Consegne:
A. Ricopia identico il testo su StereOID, tutto quello che va da "La musica negli" giù fino a "di possibilità economica?".
B. Scrivi il seguito del testo su StereOID, ripartendo dal punto in cui si ferma.

Testo estratto:
Uno spazio indipendente che guarda verso il Vesuvio, colosso ispiratore, e aperto alla collettività, che ha come solo credo quello dell’improvvisazione. Una sorta di perpetua jam session che apre liberamente, però, a tutte le forme espressive artistiche (ad esempio legate ad artisti visivi, grafici, poeti).

Dall’esperienza musicale di StereOID ne nasce anche A Listen to Everything pt.1, pt.2 e pt.3: 90 minuti di musica in 3 EP nata dalle ore di improvvisazione del duo.  Ma il noisey introspettivo ed elettronico si sposta anche sulla realizzazione di videoclip e sugli elementi di realizzazione grafica, ad esempio di loghi, che si vestono della contaminazione di elementi naturali come rocce, acqua, deserti ma anche digitali e robotici.

Li abbiamo incontrati per una chiacchierata che approfondisse il progetto.

La musica negli anni ha modificato la sua dimensione espressiva e performativa, dalle strade e le sale di registrazione, si passa con le nuovissime generazioni sempre più verso una dimensione di home studio. Quanto questo “movimento generazionale” ha influito sulla nascita del progetto SterOID? Era per dare una caratterizzazione sonora del tutto personale al progetto o principalmente per offrire opportunità alla comunità artista anche dal punto di vista di possibilità economica?

(Dati sulla posizione di parole ed elementi)
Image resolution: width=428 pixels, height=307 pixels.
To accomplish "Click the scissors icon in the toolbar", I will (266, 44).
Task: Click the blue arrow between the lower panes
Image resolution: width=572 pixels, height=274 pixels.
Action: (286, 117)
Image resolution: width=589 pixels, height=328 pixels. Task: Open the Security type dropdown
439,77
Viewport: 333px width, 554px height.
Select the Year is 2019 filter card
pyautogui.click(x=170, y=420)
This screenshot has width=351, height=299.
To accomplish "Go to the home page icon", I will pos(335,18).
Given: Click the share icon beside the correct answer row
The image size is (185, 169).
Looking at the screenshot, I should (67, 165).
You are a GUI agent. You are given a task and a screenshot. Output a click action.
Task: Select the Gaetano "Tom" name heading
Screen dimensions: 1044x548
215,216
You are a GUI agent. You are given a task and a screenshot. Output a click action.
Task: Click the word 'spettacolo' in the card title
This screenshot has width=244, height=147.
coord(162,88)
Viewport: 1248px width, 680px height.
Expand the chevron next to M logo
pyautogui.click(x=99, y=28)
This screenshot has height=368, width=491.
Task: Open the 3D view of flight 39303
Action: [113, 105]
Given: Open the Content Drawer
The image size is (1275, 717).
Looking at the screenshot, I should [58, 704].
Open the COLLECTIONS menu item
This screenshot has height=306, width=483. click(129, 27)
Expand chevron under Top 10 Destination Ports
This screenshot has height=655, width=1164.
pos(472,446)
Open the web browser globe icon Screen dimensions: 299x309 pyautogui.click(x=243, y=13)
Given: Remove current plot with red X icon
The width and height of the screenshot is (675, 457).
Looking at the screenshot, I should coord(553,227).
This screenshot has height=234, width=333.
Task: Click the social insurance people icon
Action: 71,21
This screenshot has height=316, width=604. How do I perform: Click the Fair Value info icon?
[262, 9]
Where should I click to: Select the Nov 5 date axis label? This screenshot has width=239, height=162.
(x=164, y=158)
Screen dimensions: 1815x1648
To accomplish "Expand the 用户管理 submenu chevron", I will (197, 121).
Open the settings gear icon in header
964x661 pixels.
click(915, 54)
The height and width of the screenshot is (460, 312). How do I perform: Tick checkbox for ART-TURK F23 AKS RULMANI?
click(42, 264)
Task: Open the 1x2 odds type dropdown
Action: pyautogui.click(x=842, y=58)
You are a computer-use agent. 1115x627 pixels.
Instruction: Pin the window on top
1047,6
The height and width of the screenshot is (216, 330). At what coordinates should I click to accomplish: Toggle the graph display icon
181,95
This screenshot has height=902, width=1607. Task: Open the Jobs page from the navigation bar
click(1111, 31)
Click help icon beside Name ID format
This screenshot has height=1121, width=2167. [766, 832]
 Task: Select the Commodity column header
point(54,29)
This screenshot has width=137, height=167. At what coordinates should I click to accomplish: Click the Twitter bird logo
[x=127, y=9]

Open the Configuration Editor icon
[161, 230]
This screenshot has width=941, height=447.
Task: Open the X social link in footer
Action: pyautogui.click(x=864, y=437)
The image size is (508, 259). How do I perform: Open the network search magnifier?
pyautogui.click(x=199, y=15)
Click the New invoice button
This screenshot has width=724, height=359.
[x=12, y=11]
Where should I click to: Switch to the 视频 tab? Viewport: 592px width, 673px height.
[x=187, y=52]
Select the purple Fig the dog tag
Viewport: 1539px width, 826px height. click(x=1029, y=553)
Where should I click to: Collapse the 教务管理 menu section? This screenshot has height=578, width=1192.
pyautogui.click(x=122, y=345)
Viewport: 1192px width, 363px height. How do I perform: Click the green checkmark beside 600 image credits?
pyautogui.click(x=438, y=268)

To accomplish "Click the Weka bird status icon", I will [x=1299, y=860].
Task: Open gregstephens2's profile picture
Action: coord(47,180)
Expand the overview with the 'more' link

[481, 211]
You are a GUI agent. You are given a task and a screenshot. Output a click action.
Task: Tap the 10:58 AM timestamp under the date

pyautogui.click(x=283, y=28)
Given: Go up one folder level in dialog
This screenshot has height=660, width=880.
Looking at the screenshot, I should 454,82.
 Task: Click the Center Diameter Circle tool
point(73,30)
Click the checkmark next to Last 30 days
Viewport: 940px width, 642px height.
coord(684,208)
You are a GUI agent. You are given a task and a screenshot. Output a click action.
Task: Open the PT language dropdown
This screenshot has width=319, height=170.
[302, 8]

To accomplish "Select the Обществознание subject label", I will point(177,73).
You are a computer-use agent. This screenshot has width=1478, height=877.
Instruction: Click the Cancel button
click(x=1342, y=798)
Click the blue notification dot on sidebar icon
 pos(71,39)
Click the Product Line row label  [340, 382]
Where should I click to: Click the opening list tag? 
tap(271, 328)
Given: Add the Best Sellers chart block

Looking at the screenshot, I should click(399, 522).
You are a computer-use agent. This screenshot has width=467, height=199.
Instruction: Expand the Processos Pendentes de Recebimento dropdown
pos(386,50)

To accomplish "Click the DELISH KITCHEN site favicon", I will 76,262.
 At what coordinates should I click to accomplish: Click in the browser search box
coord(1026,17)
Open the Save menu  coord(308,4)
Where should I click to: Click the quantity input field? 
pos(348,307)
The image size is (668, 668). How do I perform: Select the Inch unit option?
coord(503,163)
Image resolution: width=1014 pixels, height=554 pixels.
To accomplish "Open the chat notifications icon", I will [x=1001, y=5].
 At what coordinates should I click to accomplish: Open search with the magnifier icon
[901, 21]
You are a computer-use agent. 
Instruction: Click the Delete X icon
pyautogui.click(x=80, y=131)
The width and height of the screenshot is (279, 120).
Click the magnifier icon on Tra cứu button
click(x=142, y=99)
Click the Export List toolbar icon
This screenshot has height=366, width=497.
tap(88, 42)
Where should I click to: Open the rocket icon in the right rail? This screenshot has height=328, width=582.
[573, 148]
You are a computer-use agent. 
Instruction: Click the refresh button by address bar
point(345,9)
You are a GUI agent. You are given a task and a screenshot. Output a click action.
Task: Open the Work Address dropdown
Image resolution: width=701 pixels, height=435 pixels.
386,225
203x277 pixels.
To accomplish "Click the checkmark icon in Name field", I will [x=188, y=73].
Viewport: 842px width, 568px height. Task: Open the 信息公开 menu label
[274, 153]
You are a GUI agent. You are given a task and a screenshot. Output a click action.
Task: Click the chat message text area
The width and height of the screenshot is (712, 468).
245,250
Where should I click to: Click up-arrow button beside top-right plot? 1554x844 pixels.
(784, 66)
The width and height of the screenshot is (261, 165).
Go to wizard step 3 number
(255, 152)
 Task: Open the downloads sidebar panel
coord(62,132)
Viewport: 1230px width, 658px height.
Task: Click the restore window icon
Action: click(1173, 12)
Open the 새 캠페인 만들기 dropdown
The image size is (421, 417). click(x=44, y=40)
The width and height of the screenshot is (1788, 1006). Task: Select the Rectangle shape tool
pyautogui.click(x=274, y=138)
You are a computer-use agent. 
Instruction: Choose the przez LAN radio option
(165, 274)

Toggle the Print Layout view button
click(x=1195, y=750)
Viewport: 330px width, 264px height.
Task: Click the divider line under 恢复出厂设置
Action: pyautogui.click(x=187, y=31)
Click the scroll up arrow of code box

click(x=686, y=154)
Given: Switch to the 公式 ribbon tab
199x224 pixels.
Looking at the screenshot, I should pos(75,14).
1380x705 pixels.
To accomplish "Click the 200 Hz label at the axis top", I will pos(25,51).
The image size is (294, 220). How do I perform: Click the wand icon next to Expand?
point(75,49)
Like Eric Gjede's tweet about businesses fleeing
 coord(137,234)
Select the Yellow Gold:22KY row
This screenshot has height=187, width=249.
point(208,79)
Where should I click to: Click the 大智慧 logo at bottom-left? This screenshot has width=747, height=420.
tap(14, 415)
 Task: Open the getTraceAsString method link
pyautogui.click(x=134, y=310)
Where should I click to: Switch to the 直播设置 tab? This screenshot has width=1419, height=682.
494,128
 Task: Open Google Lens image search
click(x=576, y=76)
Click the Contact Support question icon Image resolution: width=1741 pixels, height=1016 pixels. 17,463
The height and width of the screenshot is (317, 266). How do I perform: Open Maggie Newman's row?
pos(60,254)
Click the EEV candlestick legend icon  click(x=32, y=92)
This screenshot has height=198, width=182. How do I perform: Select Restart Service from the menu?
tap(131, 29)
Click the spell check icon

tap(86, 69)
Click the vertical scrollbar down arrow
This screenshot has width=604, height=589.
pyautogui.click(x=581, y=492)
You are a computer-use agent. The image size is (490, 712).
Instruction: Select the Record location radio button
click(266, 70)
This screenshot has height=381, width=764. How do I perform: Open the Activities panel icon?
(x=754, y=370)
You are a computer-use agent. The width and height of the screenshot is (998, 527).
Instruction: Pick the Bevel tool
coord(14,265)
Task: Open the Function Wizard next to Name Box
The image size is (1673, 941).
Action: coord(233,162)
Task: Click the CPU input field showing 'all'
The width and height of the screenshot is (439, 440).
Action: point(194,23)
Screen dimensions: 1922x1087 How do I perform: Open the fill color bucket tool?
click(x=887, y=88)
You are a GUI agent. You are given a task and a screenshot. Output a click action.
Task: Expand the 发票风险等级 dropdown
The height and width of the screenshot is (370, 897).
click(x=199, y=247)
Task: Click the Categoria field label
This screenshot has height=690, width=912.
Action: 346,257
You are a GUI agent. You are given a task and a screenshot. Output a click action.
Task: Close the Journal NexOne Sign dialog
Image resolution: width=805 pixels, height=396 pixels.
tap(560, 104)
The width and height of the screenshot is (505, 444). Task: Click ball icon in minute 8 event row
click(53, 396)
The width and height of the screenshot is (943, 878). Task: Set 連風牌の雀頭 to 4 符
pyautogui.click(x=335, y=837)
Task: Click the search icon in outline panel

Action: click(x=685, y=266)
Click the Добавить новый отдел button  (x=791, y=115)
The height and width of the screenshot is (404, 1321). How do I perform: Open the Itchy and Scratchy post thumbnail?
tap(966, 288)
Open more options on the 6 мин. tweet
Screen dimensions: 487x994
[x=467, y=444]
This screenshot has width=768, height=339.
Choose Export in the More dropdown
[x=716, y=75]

Soluzioni:
A.
La musica negli anni ha modificato la sua dimensione espressiva e performativa, dalle strade e le sale di registrazione, si passa con le nuovissime generazioni sempre più verso una dimensione di home studio. Quanto questo “movimento generazionale” ha influito sulla nascita del progetto SterOID? Era per dare una caratterizzazione sonora del tutto personale al progetto o principalmente per offrire opportunità alla comunità artista anche dal punto di vista di possibilità economica?

B.
«Quando passi buona parte del tuo tempo a osservare gli artisti che segui per cercare di capire dove ci stiamo dirigendo realizzi che in realtà questa nuova forma di espressione è auto esplicativa. Siamo giovani, ma abbiamo avuto modo di “percepire” il cambiamento anche attraverso diverse sperimentazioni personali, con altri progetti. Bisogna accogliere e pesare in modo opportuno tutto quello che l’evoluzione offre, in qualsiasi ambito».

Il progetto oltre che alla sfera sonora comprende anche una costruzione a 360 gradi fatta di visual video e lavoro grafico, ce ne parlate?  Quanto ha influito sull’aspetto visivo del progetto anche la terra vesuviana di origine di tutto?

«Se hai modo di esprimerti anche dal punto di vista visivo fallo. Torniamo alla domanda di prima: è un modo in più per farsi riconoscere. Prendo ad esempio le performance di Achille Lauro all’ultimo Sanremo. Immagina se avesse semplicemente cantato indossando una t-shirt e un paio di jeans.

Sull’ influenza del vesuvio sul progetto ti rispondo: Simm e’ Napule».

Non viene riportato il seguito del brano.